Но сшить все новое старому другу и продолжать его содержать тетя Соня могла, конечно, только благодаря щедрому дару нашей матери, которой пишет в письме от 7 июля того же года: «25 рублей твои, благодетельная фея, получила. Безмерно благодарю». Бабушка Блока, которая с 1890 года много работала в журнале «Вестник иностранной литературы», пользовалась всяким случаем, чтобы из своего заработка помочь и тете Соне, и той бедной родственнице, которая у нее жила, посылая той небольшое, но ежемесячное пособие.
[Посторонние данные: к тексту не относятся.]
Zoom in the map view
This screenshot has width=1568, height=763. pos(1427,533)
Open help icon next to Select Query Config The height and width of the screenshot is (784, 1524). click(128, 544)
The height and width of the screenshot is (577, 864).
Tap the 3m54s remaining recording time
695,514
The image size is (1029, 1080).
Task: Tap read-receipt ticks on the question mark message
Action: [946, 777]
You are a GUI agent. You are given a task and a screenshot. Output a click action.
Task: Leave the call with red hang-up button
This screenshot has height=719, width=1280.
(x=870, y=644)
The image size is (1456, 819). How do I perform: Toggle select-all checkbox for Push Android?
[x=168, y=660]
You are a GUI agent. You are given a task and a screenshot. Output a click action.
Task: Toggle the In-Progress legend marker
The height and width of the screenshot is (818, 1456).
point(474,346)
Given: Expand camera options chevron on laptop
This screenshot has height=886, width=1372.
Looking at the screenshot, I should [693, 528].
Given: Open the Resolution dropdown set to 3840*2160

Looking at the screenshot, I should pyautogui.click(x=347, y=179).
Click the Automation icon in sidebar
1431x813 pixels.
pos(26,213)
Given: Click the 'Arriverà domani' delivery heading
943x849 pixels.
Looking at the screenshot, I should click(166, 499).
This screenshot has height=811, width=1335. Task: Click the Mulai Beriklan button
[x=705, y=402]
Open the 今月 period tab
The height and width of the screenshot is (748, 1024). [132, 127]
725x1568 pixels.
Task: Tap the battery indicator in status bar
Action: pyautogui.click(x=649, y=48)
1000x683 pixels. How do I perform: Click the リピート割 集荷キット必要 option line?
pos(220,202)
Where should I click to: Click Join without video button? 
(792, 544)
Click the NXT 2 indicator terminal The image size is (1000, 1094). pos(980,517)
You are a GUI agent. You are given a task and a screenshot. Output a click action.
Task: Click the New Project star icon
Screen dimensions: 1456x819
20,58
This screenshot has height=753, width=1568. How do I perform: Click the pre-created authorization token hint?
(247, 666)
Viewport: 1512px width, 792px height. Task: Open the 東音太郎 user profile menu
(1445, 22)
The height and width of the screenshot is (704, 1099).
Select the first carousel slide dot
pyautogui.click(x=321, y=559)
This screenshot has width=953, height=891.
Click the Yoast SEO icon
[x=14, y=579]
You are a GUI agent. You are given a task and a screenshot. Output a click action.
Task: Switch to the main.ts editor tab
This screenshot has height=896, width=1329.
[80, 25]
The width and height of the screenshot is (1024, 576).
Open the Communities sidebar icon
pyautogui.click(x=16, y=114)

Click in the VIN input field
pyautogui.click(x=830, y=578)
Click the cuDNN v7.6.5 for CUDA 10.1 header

Живя в своем Трубицыне, тетя Соня коротала долгую зиму чтением и шитьем. Тут тоже помогала наша мать: она подписывалась для нее на журнал «Вестник иностранной литературы» и дарила ей бесчисленные приложения к этому изданию. Зимой тете Соне часто приходилось туго: ее одолевало безденежье, которое особенно чувствовалось при вечных ее постояльцах. В таких случаях она продавала обыкновенно какую-нибудь лишнюю лошадь и кое-как справлялась. А нередко и тут выручала ее щедрая сестра: то пошлет ей ящик провизии, то просто денег. Нелегко жилось тете Соне зимой, особенно с тех пор, как умерла ее мать и она взяла к себе бедную родственницу, которая была ей очень не по душе; но с наступлением весны она совсем оживала и писала нашей матери письма, полные самых восторженных изъявлений радости по поводу расцвета природы и своего благополучия. «У меня просто рай теперь, куда ни взглянешь», – пишет она 7 мая 1899 года. «Сад выметен чисто, огород посажен, крупные кисти черемухи, зеленый лист всюду. Благоухание чистейшего воздуха – и веселые лица нарядного народа в нынешний год, сытого и довольного, все пашем, сеем. У меня вчера два прелестных жеребеночка родились – и как это все весело, мудро и даже красиво в природе устроено…» И дальше: «Я здорова и очень деятельна снова и 24 часов мне мало на мое милое хозяйство, очень интересное и в большом порядке содержанное, несмотря на малые средства». Хозяйство ее само не так уже хорошо, как ей казалось при ее розовом взгляде на вещи, но она его действительно очень любила и, не в пример нашей матери, проводила целые дни в полях и в лесу, сама наблюдая за полевыми работами. У нее было много лугов, и она за право пасти у ней стадо (крестьянам соседней деревни Якшино) очень дешево, с небольшим числом подсобных поденщиц, снимала и убирала свой сенокос, вывозила навоз и т. д. С крестьянами она была в наилучших отношениях, чему способствовало и обхождение ее, и доброта, а также то, что она многих лечила. Один раз она спасла от смерти мужика, которого пырнула рогом корова. За ней приехали вечером зимой из небольшой деревни, и она, захватив с собой нужные инструменты и материал, села в дровни и сейчас же отправилась куда следовало, а на месте храбро зашила мужику живот и спасла его. Случалось ей и детей принимать у баб, и мало ли еще что.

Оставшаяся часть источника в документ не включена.